So, on the theme of Normalcy, here are some normal Santa pictures. Joel insisted on telling Santa an "important question." He wants the Diego Train for Christmas. Santa asked if he wanted anything else, but no, that is all. Hannah charmed Santa, and Elizabeth sat on his lap for the candy cane. Melody did not scream at all and David declared himself too big for the Big Guy's lap. These are really our first Santa pictures as most years the kids have been too terrified to go near him.

Happy Thanksgiving!

I hope you all had a wonderful Thanksgiving. We enjoyed our day with Kevin's family. Football, food, and lots of fun together. There was a nerf war going on outside much of the time. Games and playing ball in the backyard. We are sure thankful for fun times with family. Blessings to you all.

Check Up

Today was Melody's 2 month check up with her pediatrician. She weighed in at 9 pounds, 4 ounces! That means she has gained 3 pounds. As that is over 1 ounce each day, that is very good. She was in the 10th percentile in weight and in the 25% in height. I think she is 22 1/2 inches. She received her first immunizations today as well.

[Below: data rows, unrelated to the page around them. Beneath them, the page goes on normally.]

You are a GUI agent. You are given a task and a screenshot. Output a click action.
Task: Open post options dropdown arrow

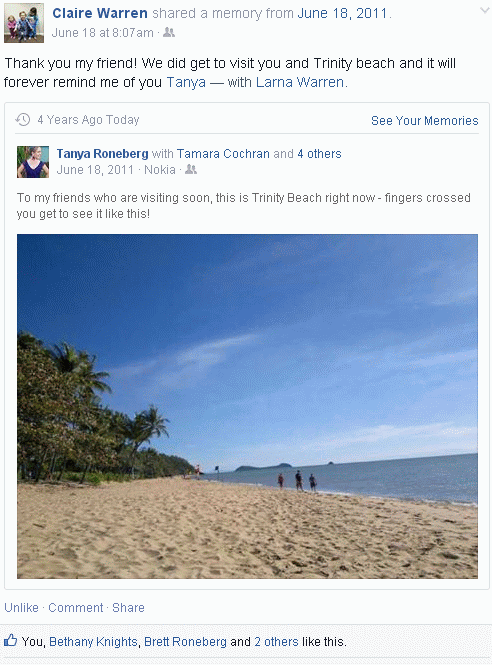coord(484,11)
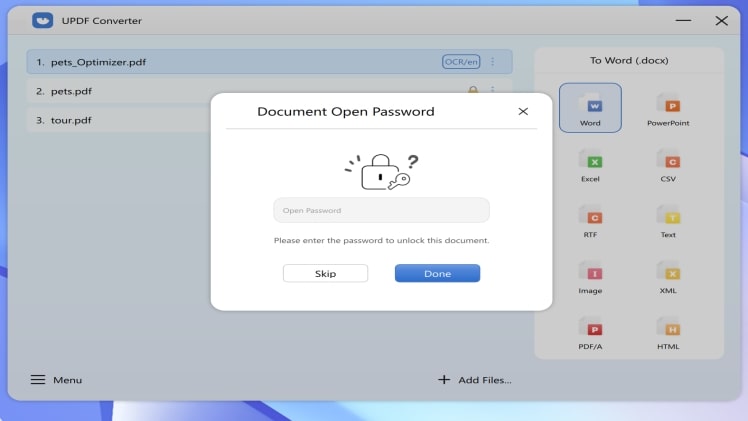Open the hamburger Menu at bottom left
Screen dimensions: 748x421
coord(56,380)

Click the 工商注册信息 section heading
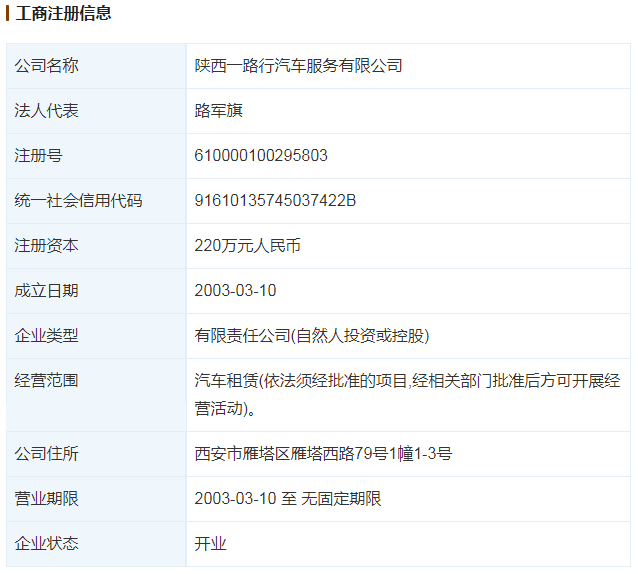pyautogui.click(x=64, y=14)
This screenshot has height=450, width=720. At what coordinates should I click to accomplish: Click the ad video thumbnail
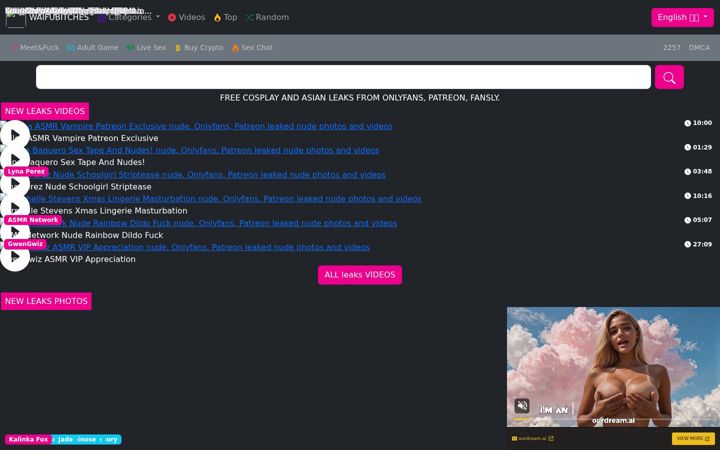tap(613, 367)
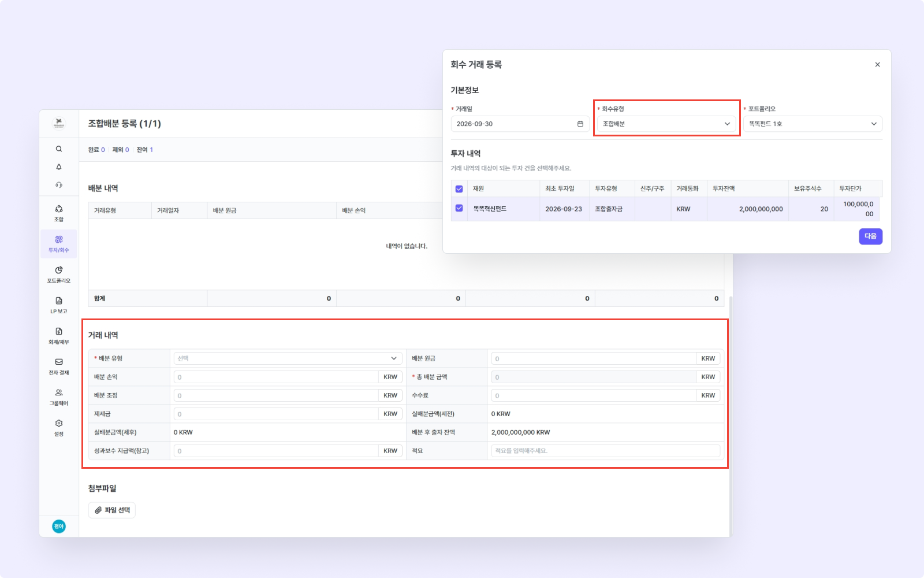Open the 배분 유형 select dropdown
924x578 pixels.
pos(288,358)
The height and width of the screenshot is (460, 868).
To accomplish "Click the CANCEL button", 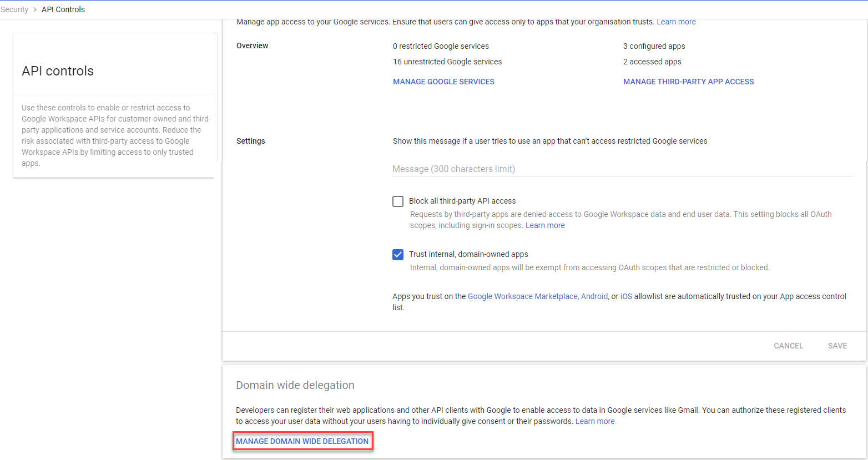I will (x=788, y=345).
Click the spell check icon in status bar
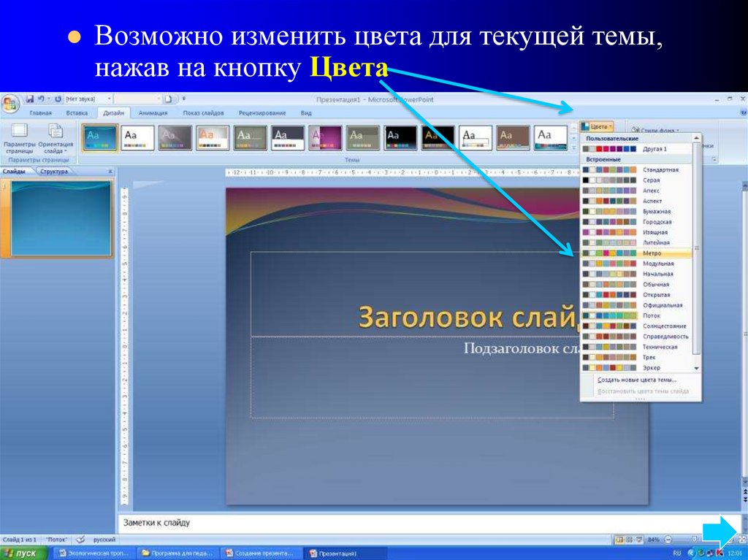This screenshot has width=748, height=560. (x=81, y=540)
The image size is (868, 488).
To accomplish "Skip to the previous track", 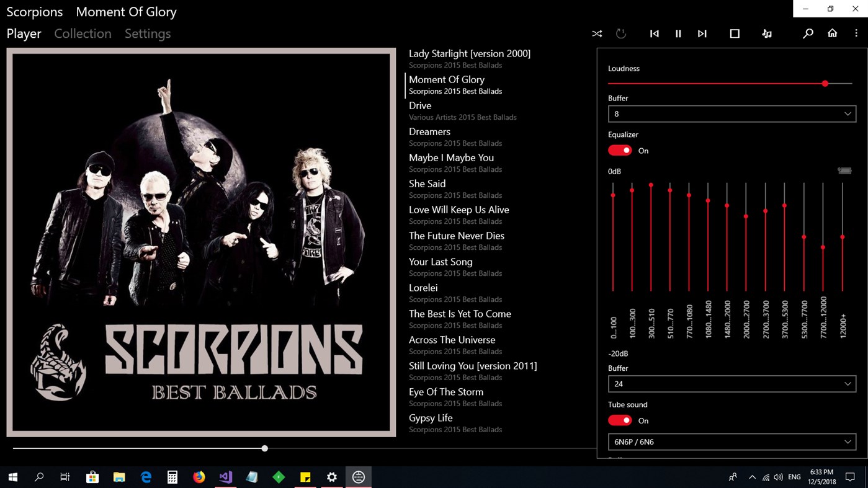I will (654, 33).
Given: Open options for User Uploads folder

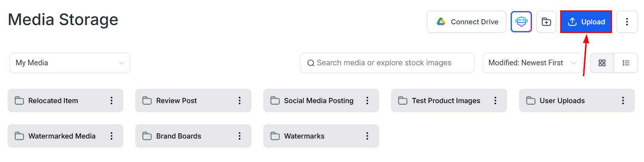Looking at the screenshot, I should [x=623, y=101].
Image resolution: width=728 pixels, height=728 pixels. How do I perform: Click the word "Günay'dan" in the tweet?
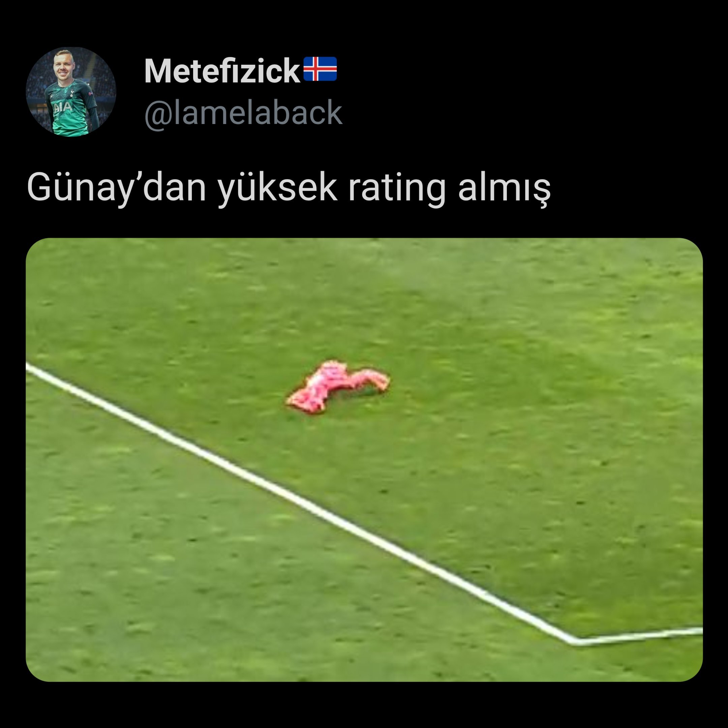116,188
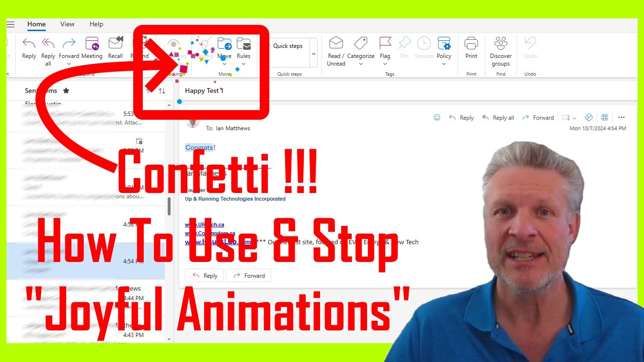Switch to the View tab
This screenshot has height=362, width=644.
(x=67, y=24)
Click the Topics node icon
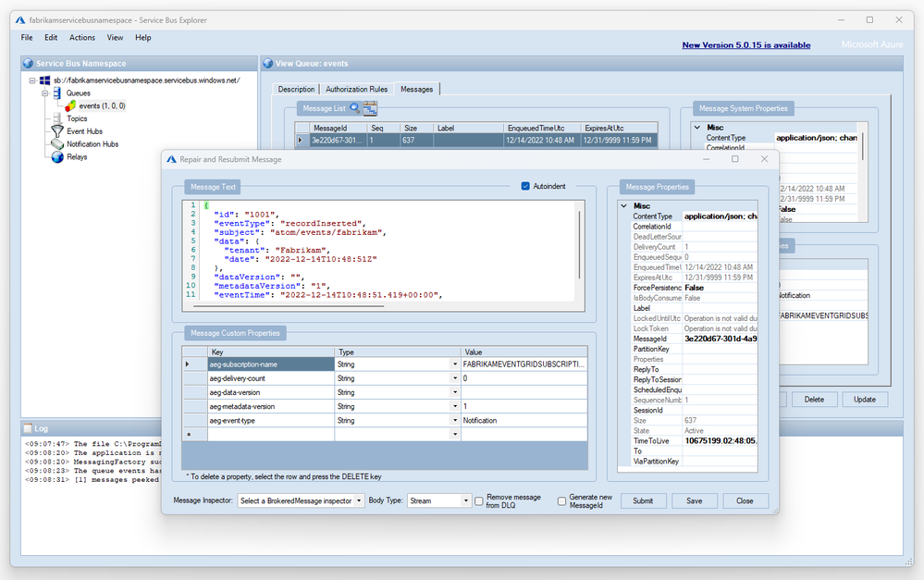The height and width of the screenshot is (580, 924). pyautogui.click(x=57, y=118)
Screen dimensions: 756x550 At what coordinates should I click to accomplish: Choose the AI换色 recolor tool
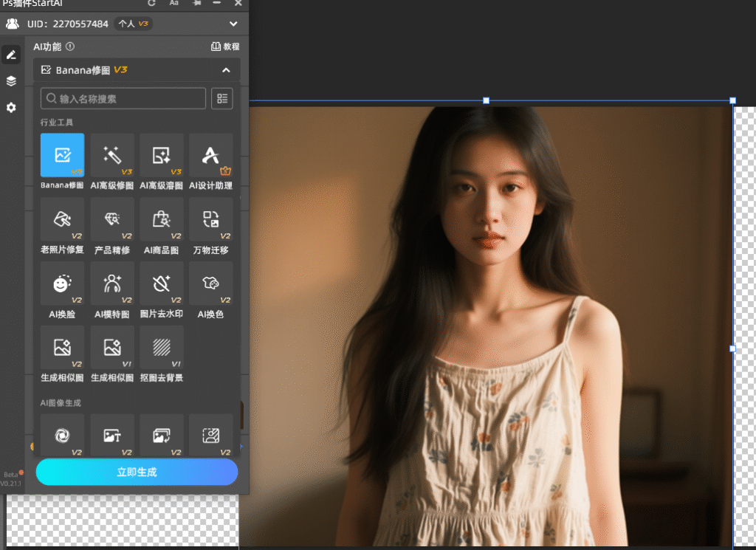(211, 283)
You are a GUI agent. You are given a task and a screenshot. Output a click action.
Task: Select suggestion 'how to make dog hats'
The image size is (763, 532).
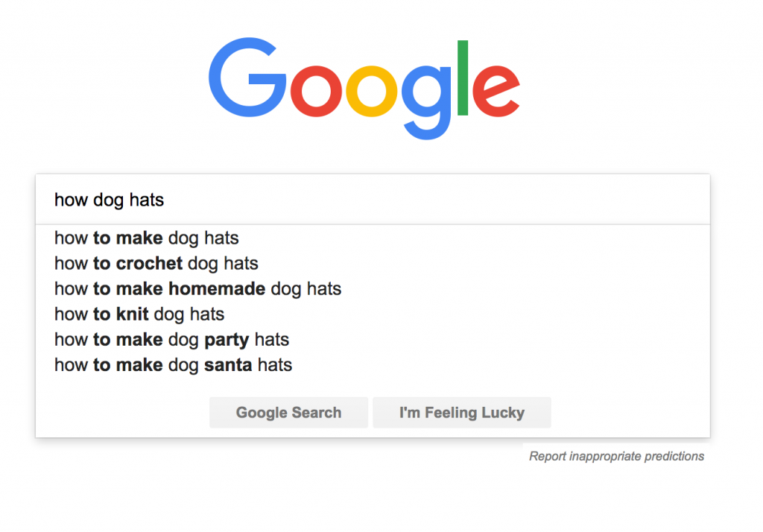point(373,238)
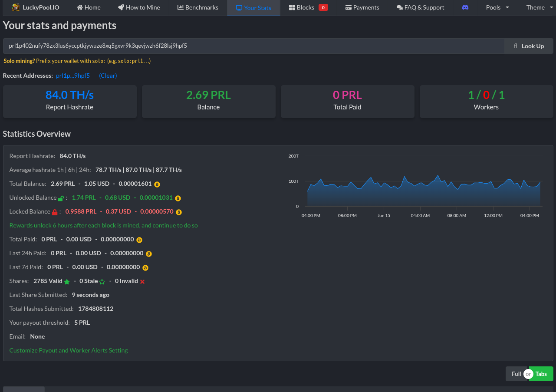The width and height of the screenshot is (556, 392).
Task: Click the red Invalid shares X icon
Action: 142,282
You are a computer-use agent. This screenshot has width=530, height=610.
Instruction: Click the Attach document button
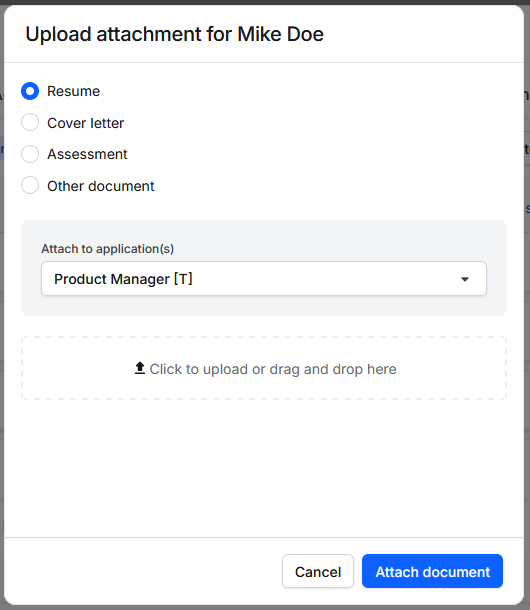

The only area of concern is her left hip. I pointed it out to the doctor as Melody can lay that leg flat out to the side. The doctor agreed that it does not have the tone of the one on the right. Dr. Zaft wants to have an ultrasound of that hip just to check it out. Dec 16th is Melody's next spina bifida clinic. She already has a kidney ultrasound that morning. I will try and schedule her hip ultrasound that same morning. That way we'll have both tests when we see her doctors at spina bifida clinic that afternoon. Then we get to pick up Grandma & Grandpa Coats at the airport!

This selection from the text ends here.